Das Wertgesetz kann sich erst auf der Grundlage der kapitalistischen privaten Warenproduktion voll durchsetzen.144 In der einfachen Warenproduktion
waren folgende Wirkungsbedingungen des Wertgesetzes nicht voll entfaltet:

  • Es gab noch keine gesamtgesellschaftliche Herausbildung einer relativ festen Arbeitsteilung zwischen den Produzenten. In der Warenproduktion im Mittelalter waren beschränkter Austausch und beschränkter Markt, lokaler Abschluß nach außen und lokale Vereinigung nach innen Merkmale der bestehenden gesellschaftlichen Verhältnisse.
  • Weder die ganze Tätigkeit, noch das ganze Arbeitsprodukt des Produzenten waren vom Austausch abhängig. Nur ein bestimmter Überschuß wurde im gesamten nationalen Rahmen ausgetauscht, schreibt Marx.145
  • Nur das, was in den Austausch gelangte (zum Beispiel an den Markttagen der Städte die Produkte der Bauern und der städtischen Handwerker), und die am Austausch teilnehmenden Produzenten waren der Wirkung des Wertgesetzes unterworfen.
  • Die Tauschfähigkeit der Produkte war noch begrenzt. Die einzelne Ware konnte noch nicht mit einer beliebig großen Anzahl anderer Waren ausgetauscht werden.

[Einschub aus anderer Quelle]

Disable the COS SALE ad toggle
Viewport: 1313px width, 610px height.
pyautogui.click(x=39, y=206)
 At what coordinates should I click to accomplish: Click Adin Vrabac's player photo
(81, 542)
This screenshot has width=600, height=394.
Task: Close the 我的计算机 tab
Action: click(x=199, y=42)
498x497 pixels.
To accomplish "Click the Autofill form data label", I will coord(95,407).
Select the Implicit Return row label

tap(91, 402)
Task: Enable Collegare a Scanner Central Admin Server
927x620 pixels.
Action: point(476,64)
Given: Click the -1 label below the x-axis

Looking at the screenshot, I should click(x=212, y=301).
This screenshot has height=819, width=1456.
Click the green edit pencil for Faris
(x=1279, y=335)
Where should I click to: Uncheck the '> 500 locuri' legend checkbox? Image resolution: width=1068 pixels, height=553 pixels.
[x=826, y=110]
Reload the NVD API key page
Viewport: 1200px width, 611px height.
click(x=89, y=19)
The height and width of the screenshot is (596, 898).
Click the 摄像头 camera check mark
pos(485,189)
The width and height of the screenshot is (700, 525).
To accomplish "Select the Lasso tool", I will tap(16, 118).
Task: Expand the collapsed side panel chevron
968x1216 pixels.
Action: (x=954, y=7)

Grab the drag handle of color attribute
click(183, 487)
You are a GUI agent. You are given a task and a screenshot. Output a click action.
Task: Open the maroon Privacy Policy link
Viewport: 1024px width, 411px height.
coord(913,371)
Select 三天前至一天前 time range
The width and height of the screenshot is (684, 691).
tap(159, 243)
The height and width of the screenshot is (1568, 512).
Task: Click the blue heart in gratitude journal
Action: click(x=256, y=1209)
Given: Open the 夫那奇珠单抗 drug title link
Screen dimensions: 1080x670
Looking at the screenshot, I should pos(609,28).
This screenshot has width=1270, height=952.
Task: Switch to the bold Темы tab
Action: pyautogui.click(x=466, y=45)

  • Produktionszeit und -aufwand sowie Arbeitsproduktivität konnten sich noch nicht als gesellschaftliche Durchschnittsgrößen realisieren. Die Wertgröße existierte noch nicht als nationales gesellschaftliches Maß. Erst durch ihre Betätigung als Wertgrößen wird der Wertcharakter der Arbeitsprodukte gesellschaftlich stabil.146

Die ganze innere ökonomische Struktur der vorkapitalistischen Ausbeutergesellschaften wurde also noch relativ wenig vom Wertgesetz beeinflußt. Es entfaltet sich erst voll unter solchen Bedingungen, wo das Wertverhältnis alle Wirtschaftsbereiche und alle Phasen des Reproduktionsprozesses durchdringt. In der einfachen Warenproduktion beruhte die Erzeugung der Waren auf der Identität von Arbeit und Eigentum. Der Produzent war Eigentümer der Produktionsmittel, die er selbst anwendete. Bedingung der vollen Entfaltung des Wertgesetzes ist jedoch gerade die Trennung des Eigentums von der Arbeit und damit die Entwicklung der kapitalistischen Warenproduktion. Die historisch progressive Auswirkung des Wertgesetzes in der einfachen Warenproduktion besteht darin, daß es wesentliche Voraussetzungen für die kapitalistische Warenproduktion hervorrief.